Back when Rightmove pulled out of HIPs, a major concern was that the profitability of the pack would be reduced as a result of losing the HCR. In other words, since the pack would now be cheaper, surely the corresponding profit margin would be too. So, the HCR was an expensive component largely due to the cost of getting a “Home Inspector” to come round and inspect the property. Interestingly though, the HIP still has the Energy Performance Certificate (EPC). And the production of this document requires an “Energy Assessor” to visit the property. Immediately it’s clear that the EPC will not be cheap. At the time of 2006 when the Government ditched the HCR, people were talking about the HIP costing 400 instead of approx 750. Now though, we’re back up to the 750 mark. I’m wondering if in retrospect Rightmove bailed too early.

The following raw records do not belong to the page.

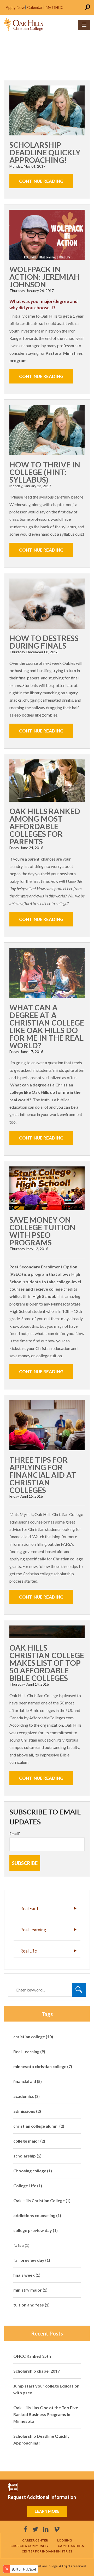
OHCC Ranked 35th (32, 2356)
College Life (27, 2185)
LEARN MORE (47, 2511)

The other issue that concerned my previous team following the HCR debacle, was our lack of faith in the government. Apparently, many people had begun expensive training to become home inspectors. For the government to abandon the HCR when so much had been invested in it – could they be trusted to maintain a straight course for the rest of the leglislation? This question gains validity amongst rumours that Gordon Brown wanted to clear the decks of unpopular policies before he stepped into power.
As ever, it’s not so simple. The EPC arises out of a EU directive, that EU citizens must have this document in place every time a building is sold or rented. For the government to ditch HIPs, they would have to find another way of meeting this mandatory requirement. This serves as a credible reason to believe HIPs will certainly be in place for June 2007.
Lastly with regards to the HCR, it should be pointed out that the HCR is still a component of the HIP, it’s just not mandatory. Contrary to common belief, there are people out there that will demand a HCR from the HIP suppliers from June onwards, in order to pursue a “quick sale”. If the industry is surprised, and the HCR becomes a regular member of the pack, it’s entirely possible to see the HCR becoming mandatory in the near future. Logically, this would have preserved Rightmove’s original business model. In their defense, predicting what may happen in the future is somewhat shakier ground to continue justifying the continuation of a 22 million pound investment.
There is I feel, another interesting developing strand in the furor of the oncoming wave. Back in 2006, those that opposed HIPs seemed a unified bunch, standing solidly against the changes. When talking to the general public, I felt people really wanted this new law. People had been needlessly burnt so many times, and craved this reform. It has seemed that until now the government has never really narrowed in on the minority collective opposing HIPs; those with vested interests. I refer to solicitors, unnerved estate agents and mortgage providers making a tidy sum on their own surveys. Now though there are suggestions estate agents are sensing an opportunity, putting them at odds with solicitors. Fascinatingly, as HIPs is becoming a reality the opposition is fracturing, and infighting. My personal opinion is that I have little sympathy, they’ve attacked a law for so long that the vast majority of people want, and it’s really their fault we need it in the first place.